→ **DATA PROVIDED**
§
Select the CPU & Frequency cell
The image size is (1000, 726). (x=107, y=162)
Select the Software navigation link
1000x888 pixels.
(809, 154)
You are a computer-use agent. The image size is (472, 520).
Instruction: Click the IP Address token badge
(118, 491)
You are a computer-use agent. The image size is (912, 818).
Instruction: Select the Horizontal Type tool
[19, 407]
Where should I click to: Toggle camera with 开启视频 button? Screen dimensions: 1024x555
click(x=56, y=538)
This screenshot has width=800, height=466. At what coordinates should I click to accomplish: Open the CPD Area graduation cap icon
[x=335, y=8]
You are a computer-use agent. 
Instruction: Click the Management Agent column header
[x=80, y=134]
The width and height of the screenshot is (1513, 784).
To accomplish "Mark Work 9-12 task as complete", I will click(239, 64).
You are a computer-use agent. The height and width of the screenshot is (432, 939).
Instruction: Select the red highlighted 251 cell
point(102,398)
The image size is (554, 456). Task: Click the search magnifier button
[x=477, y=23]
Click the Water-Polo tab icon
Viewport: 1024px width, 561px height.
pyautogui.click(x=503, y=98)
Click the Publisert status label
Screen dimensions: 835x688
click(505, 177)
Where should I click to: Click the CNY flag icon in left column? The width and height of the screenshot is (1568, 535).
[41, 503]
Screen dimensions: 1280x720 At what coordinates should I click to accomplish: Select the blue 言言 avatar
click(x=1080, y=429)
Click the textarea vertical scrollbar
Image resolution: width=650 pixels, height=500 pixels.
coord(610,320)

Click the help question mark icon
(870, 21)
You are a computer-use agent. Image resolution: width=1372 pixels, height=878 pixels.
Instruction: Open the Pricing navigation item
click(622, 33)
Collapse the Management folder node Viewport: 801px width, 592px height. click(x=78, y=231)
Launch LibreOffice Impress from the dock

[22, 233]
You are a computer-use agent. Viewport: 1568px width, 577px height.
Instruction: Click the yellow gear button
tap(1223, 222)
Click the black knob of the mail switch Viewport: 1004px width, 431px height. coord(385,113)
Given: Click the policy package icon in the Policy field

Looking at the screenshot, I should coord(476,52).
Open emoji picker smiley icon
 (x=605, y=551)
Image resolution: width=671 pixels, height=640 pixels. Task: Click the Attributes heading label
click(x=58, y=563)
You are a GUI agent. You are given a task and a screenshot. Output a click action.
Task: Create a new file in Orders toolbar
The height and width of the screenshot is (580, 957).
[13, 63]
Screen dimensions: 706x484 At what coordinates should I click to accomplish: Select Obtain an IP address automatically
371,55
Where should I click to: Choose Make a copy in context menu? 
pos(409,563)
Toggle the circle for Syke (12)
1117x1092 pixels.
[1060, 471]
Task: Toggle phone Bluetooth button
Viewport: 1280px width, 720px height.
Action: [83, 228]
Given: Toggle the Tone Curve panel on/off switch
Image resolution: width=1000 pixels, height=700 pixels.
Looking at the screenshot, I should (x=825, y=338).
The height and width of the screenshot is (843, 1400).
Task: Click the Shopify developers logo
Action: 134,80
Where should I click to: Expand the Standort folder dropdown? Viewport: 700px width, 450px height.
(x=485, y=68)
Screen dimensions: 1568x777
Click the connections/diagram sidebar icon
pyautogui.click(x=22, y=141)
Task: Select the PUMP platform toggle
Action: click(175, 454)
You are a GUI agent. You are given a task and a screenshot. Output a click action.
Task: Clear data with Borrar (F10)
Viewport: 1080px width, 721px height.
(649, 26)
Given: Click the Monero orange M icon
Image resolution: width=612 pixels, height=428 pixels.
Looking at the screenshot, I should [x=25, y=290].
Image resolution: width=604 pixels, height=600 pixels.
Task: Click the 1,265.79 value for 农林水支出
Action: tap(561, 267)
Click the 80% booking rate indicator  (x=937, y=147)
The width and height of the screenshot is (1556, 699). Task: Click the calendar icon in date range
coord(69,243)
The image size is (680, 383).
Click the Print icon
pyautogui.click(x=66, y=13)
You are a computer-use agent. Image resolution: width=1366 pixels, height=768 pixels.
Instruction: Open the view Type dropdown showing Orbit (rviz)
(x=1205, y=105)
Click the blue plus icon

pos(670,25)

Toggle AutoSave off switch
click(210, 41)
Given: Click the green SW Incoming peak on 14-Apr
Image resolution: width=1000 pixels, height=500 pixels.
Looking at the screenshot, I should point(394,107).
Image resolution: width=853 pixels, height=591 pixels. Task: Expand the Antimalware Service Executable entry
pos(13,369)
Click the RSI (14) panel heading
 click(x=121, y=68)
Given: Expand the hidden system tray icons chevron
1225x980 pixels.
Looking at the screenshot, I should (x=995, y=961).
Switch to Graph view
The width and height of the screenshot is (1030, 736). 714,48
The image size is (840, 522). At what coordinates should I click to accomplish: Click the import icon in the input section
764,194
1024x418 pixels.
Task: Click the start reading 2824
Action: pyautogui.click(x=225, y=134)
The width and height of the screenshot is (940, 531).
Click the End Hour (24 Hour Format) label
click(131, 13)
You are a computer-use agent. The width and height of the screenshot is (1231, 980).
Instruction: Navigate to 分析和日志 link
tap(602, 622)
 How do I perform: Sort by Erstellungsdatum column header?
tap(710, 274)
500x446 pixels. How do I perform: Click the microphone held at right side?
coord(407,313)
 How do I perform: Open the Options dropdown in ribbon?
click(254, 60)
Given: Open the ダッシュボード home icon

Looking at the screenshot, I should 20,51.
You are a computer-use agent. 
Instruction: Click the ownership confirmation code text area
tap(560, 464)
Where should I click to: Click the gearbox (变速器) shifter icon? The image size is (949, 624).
§
→ **EXERCISE REQUIREMENTS**
Retype the portion of the data above that starts on the line with "Collapse the Management" and finishes on the line with "Given: Toggle the", including both of those lines.

→ **ANSWER FOR THE TASK**
Collapse the Management folder node Viewport: 801px width, 592px height. click(x=78, y=231)
Launch LibreOffice Impress from the dock

[22, 233]
You are a computer-use agent. Viewport: 1568px width, 577px height.
Instruction: Click the yellow gear button
tap(1223, 222)
Click the black knob of the mail switch Viewport: 1004px width, 431px height. coord(385,113)
Given: Click the policy package icon in the Policy field

Looking at the screenshot, I should coord(476,52).
Open emoji picker smiley icon
 (x=605, y=551)
Image resolution: width=671 pixels, height=640 pixels. Task: Click the Attributes heading label
click(x=58, y=563)
You are a GUI agent. You are given a task and a screenshot. Output a click action.
Task: Create a new file in Orders toolbar
The height and width of the screenshot is (580, 957).
[13, 63]
Screen dimensions: 706x484 At what coordinates should I click to accomplish: Select Obtain an IP address automatically
371,55
Where should I click to: Choose Make a copy in context menu? 
pos(409,563)
Toggle the circle for Syke (12)
1117x1092 pixels.
[1060, 471]
Task: Toggle phone Bluetooth button
Viewport: 1280px width, 720px height.
Action: [83, 228]
Given: Toggle the Tone Curve panel on/off switch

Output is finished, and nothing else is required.